Kate: Maybe. Or, uh… maybe that whole love thing is just a grown-up version of Santa Claus; just a myth we’ve been fed since childhood. So, we keep buying magazines, joining clubs, and doing therapy and watching movies with hit pop songs played over love montages all in a pathetic attempt to explain why our love Santa keeps getting caught in the chimney.


Aw.  The fantasy of true love—it might just be the stuff of make believe.  Of course, she takes it all back when she realizes she’s in love with Leopold. But Ryan romanticism doesn’t have any pretense of being anything other than “for the time being”, “in the moment”. The template shares many similarities with other stories throughout history (fairy tales, Shakespearian romance, etc characteristically end with a “happily ever after”). However, I think there is something distinctively modern (post-modern?) in the momentariness of Ryan romance. Perhaps I’m simply stating the (obvious) fact that the films are clearly products of their time.

Joe Fox: You’re crazy about him…
Kathleen Kelly: Yes. I am.
Joe Fox: Then why don’t you run off with him?
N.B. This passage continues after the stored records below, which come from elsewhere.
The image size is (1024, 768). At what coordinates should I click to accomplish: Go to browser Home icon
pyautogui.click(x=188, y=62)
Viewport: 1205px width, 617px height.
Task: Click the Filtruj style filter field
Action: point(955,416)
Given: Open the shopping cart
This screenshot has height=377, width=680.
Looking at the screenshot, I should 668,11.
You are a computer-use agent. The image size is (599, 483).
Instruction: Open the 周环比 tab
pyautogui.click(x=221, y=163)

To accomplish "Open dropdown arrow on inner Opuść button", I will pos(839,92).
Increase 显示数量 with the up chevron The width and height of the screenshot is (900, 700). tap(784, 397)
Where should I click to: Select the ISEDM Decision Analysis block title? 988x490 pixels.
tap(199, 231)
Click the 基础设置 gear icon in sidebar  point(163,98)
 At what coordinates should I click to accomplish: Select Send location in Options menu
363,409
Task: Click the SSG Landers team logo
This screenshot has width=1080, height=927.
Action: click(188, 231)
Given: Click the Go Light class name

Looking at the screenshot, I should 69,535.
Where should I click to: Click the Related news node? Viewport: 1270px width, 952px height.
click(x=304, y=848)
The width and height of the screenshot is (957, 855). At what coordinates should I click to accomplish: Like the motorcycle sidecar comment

What are you waiting for?
Kathleen Kelly: I don’t actually know him.
Joe Fox: Really?
Kathleen Kelly: We only know each other - oh, God, you’re not going to believe this…
Joe Fox: Let me guess. From the Internet.
Kathleen Kelly: Yes.
Joe Fox: You’ve got mail.
Kathleen Kelly: Yes.
Joe Fox: Three very powerful words.
Kathleen Kelly: Yes.

What were the “three very powerful words” of romantic dramas and comedies of the 1930s are now the observation of a new form of communication: a confluence of permanance and temporality, occuring instantaneously. This flavor of romance is mutually equal, as opposed to the male-driven pursuit scripts of yesteryear.  M4W is the same as W4M—through the new technology highlighted in Ryan’s film, both men and women have equal roles in the searching, flirtation, and ensuing romance.  Kathleen pursues Joe as much as he does her (but she doesn’t know it’s really her enemy—wokka wokka).   Ryan romance is, in some way, distinct from its predecessors: it is notably progressive, recalling the 3rd Women’s Lib movement and the just-beginning-to-get-mainstream liberal lifestyles complete with buying organic food, going vegetarian, buying from local vendors, and owning Macintosh computers.  Ryan is the mocha latte of the late 90s—after coffee started becoming fancy but before we realized we should ask for soymilk instead.   The movies are not only historical artifact—they are a distinct subgenre of romantic comedy. Her comedies fill a cultural niche that extends beyond mere entertainment value. We are a species that demand to be lied to, that demand to slip up on our own modernity. Ryan romance is our solution: we immerse ourselves in fiction, in unbearable lightness, for 90 minutes with no thought towards the future (our own or the characters’). We’re caught in a ascension of leather jackets, crushed velvet tank tops, and platform sandals that reemphasize and idealize the present. For real, Paula Cole: I don’t wanna wait.